Innovation lies in grasping life. It itself makes you see how customs, habits change. Living among young people, understanding their needs and desires is already a great stimulus. Getting to know new places with local customs and traditions is a great stimulus too that leads to experimenting with new materials, colors, creating new forms...

?: When does the time come to end the creative process, to be content and set the final result free? Or is it always a work-in-progress, with an endless possibility of improvement?

The end of a creative process allows you to analyze how you arrived at that result. Seeing how the client receives it is also very helpful. Going back through the whole creative cycle, even in cases of a not entirely exciting result, is part of a path of growth and enhances the experience that also helps develop the irrational part and the creative instinct.

?: In case of failure or, worse, a creativity crisis how do you get out of such a hole?

I experienced some setbacks due to creative crisis when I took a commission for a work that I did not like. In this case I had the courage to talk about it with my client who understood took a different path.

I am not interested in success or making money at all costs; I respect my own pace and needs very much.

SUCCESS

?: “Success is the ability to go from one failure to another with no loss of enthusiasm.“ Do you agree with Winston Churchill’s quote?

I consider it essential. At 51, I feel the same as when I started in 1990 to create my works. In fact, it is even more exhilarating to achieve success after so many falls and so many sacrifices.

I feel lucky that after 33 years of my career, I can still get excited listening to a song or in front of a landscape, a flower, a scent a color...

?: Should or can you resist the temptation to recycle a ‘formula’ you're successful with?

I don't pose the problem: once we achieve success, we set new goals. There is no formula, rather a way of standing in front of a project: creativity, positivity, humility.

?: Is it desirable to create an ultimate or timeless work? Doesn’t “top of the ladder” bring up the question, “What’s next?” — that is, isn’t such a personal peak “the end”?

I think a lot about this: is there the perfect work or the "life's work"? After reaching so many milestones, I can say: no, there is no such thing as the ultimate, timeless work. Everything is questionable and everything is surmountable. It is the experience of life that always teaches us new things and makes you set new goals. It is beautiful to live like this...

MY FAVORITE WORK:

The work that will always remain in my heart is: Castelluccio No. 1, Fields in bloom in the Sibillini Mountains.

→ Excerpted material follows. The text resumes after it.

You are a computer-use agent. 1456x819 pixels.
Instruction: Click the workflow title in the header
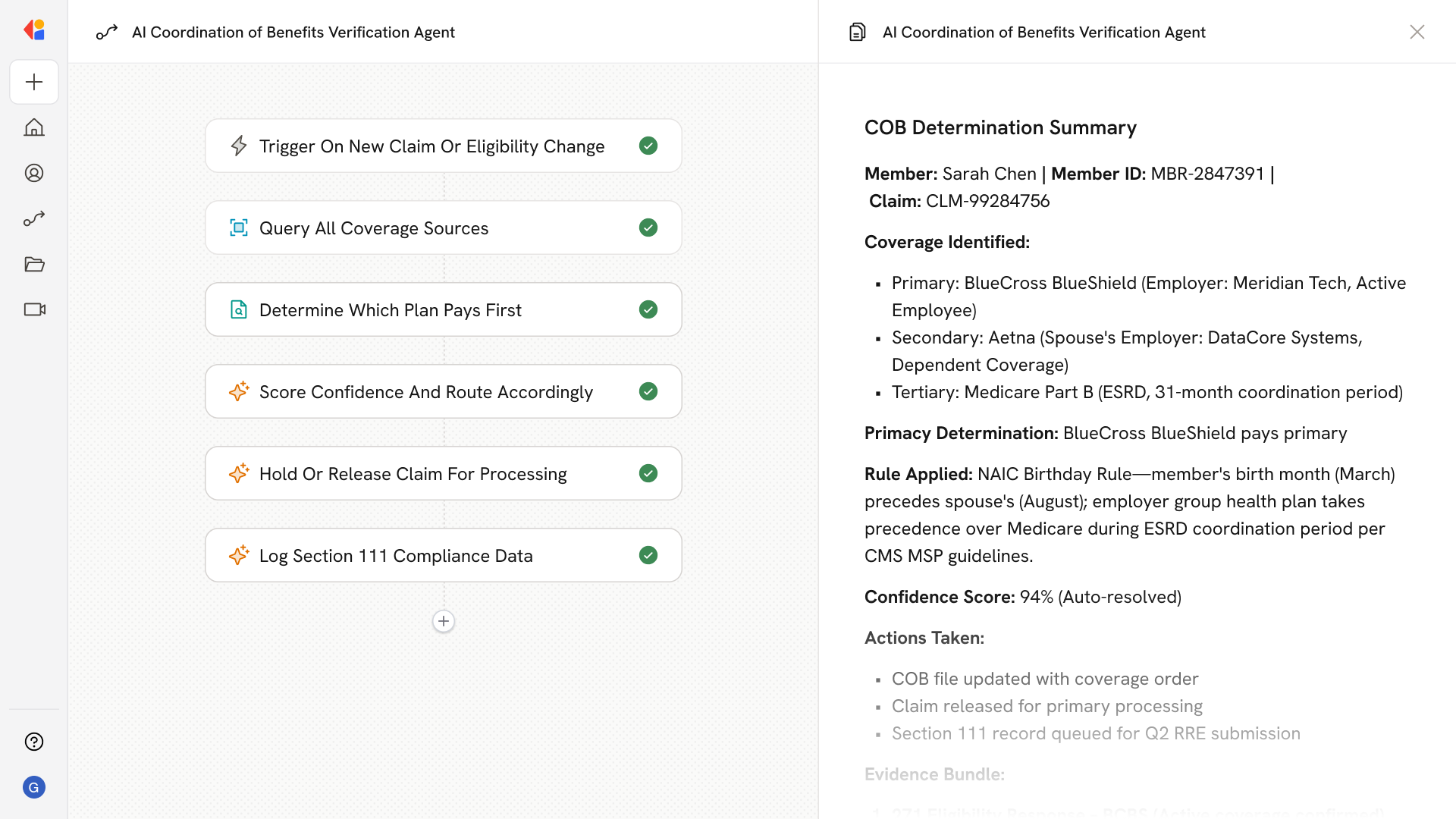click(x=293, y=32)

As a personal experience, the meeting in 2018 with Pope Francis during the delivery of a work for Casa The moment he shook my hand and thanked me for a painting that moved him, I felt repaid for so many injustices suffered, setbacks and sacrifices. I said to myself "Stefano you must always be positive and love, love, love. Only then you can be happy..."

Castelluccio No. 1, Fields in bloom in the Sibillini Mountains.
My favorite work: Castelluccio No. 1, Fields in bloom in the Sibillini Mountains.